I knew Bob Watts, his brother Jack, and his Mother, (we all called her "Grandma Watts".  Bob was a very good shot. I competed with him a couple of times at the MS State Match held at Byrom,MS , about 10 mi south of Jackson. He is the first man I ever saw shoot off hand with a full extended support arm. He shot the entire match on Sunday morning,shooting two or three targets per relay. He carried on a full blown conversation with friends and family as he loaded, then,stepping to the firing line, raising that little .32 flinter to his shoulder and firing quickly, ----so he could get back to the conversation. I WAS impressed. I'd seen and competed against some of the best shooters in the south, but no one as quick and smooth as Bob was that day. I remember that class act vividly. He won handily. That was about 35 yrs ago. 
I had Bob build me a fine .45 cal, 7/8" across the flats barrel, special order slip breech flinter in 1976. I got it on the 3rd of July  and carried it in the Springhill, LA Bi-cenntinial Parade on the 4th of July. I won the LA State ML Championship in Baton Rouge that fall with that Watts rifle and several other matches over the next 10 yrs. 
I haven't shot black powder since 1986 and was looking for some idea of what my rifle was worth now. I paid just shy of $800 for it in 1976. I'm interested in selling, but am not sure how the best way to find values and actually do it. Any ideas would be appreciated.
Thanks,
John T


----------



## CAL (Apr 24, 2011)

You might go to GunsAmerica  and do a search for Watts flintlock rifles and see if any are there and what they are selling for.


----------



## Buckskinner (Jun 24, 2011)

*Robert "Bob" Watts*

I knew Bob Watts and used to work in his shop a couple on nights a week after my regular job. I did some lathe work, fileing barrels, making short starters and such. I was also learning restoration from him. 
 Bob made me a 45 cal southern flinter stocked in cherry.
It has a Green Mtn barrel, Davis double-set triggers,and a Siler lock.It has a set of his sights [which are higher] because I was compeating and they cut down on barrel mirage.                                                                                            I got "the family discount" on the rifle as I was working for the experience. I believe I paid $1800 over time as he completed the gun. I have a long length of pull and that rifle fits me like no other.
 This gun was my 1st flinter so Watts took me to a range and taught me" Zen and the art of flintlock shooting." I also have a patch knile that he made from a straight razor blade and a small antler crown. He told me he would make it as soon as he found those razor blades. 10 years later he found them and I got the knife. I made him initial it on the bolster.
 He was a great friend and I miss his counsel.


----------

◆ Information supplied ◆

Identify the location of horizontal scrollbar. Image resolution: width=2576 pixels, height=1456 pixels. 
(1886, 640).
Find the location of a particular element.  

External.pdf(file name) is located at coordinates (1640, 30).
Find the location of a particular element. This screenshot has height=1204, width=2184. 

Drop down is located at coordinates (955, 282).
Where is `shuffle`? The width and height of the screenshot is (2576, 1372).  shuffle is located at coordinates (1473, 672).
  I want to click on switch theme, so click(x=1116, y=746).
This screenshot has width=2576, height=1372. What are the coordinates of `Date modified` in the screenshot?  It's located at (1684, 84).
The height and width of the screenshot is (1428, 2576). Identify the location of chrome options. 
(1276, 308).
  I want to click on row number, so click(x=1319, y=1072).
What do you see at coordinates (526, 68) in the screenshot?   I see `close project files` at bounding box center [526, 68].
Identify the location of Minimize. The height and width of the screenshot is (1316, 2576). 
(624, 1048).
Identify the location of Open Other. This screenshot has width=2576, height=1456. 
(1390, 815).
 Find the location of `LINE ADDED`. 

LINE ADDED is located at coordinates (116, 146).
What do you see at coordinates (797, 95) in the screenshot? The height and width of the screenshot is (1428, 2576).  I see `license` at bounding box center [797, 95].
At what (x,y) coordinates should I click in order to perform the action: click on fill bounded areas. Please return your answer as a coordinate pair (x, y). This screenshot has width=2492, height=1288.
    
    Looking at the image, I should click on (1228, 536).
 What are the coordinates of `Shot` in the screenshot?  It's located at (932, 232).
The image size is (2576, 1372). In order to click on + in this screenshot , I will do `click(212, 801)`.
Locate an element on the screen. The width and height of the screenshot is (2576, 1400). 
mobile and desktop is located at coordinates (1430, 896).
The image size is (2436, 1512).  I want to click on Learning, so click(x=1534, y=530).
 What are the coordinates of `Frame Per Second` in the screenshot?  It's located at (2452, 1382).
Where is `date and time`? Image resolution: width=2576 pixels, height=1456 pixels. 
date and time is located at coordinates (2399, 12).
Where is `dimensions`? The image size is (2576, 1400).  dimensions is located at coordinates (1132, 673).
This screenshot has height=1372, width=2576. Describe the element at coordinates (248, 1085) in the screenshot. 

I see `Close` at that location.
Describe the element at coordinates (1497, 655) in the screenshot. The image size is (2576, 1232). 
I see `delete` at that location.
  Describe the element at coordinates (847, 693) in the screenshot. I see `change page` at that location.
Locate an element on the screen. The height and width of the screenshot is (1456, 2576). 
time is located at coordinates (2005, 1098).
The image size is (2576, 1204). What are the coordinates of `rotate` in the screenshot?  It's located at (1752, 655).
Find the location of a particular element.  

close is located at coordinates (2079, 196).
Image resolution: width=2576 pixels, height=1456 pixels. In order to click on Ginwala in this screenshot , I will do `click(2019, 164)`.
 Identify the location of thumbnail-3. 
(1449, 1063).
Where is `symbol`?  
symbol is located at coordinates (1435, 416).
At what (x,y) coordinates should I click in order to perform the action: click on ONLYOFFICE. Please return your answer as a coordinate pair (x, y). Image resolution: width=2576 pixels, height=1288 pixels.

◆ Requirement ◆
Reproduce the passage of the forum thread about Bob Watts rifles above that begins with the words "## CAL (Apr" and ends with the words "(Jun 24, 2011)".

◆ Exercise output ◆
## CAL (Apr 24, 2011)

You might go to GunsAmerica  and do a search for Watts flintlock rifles and see if any are there and what they are selling for.


----------



## Buckskinner (Jun 24, 2011)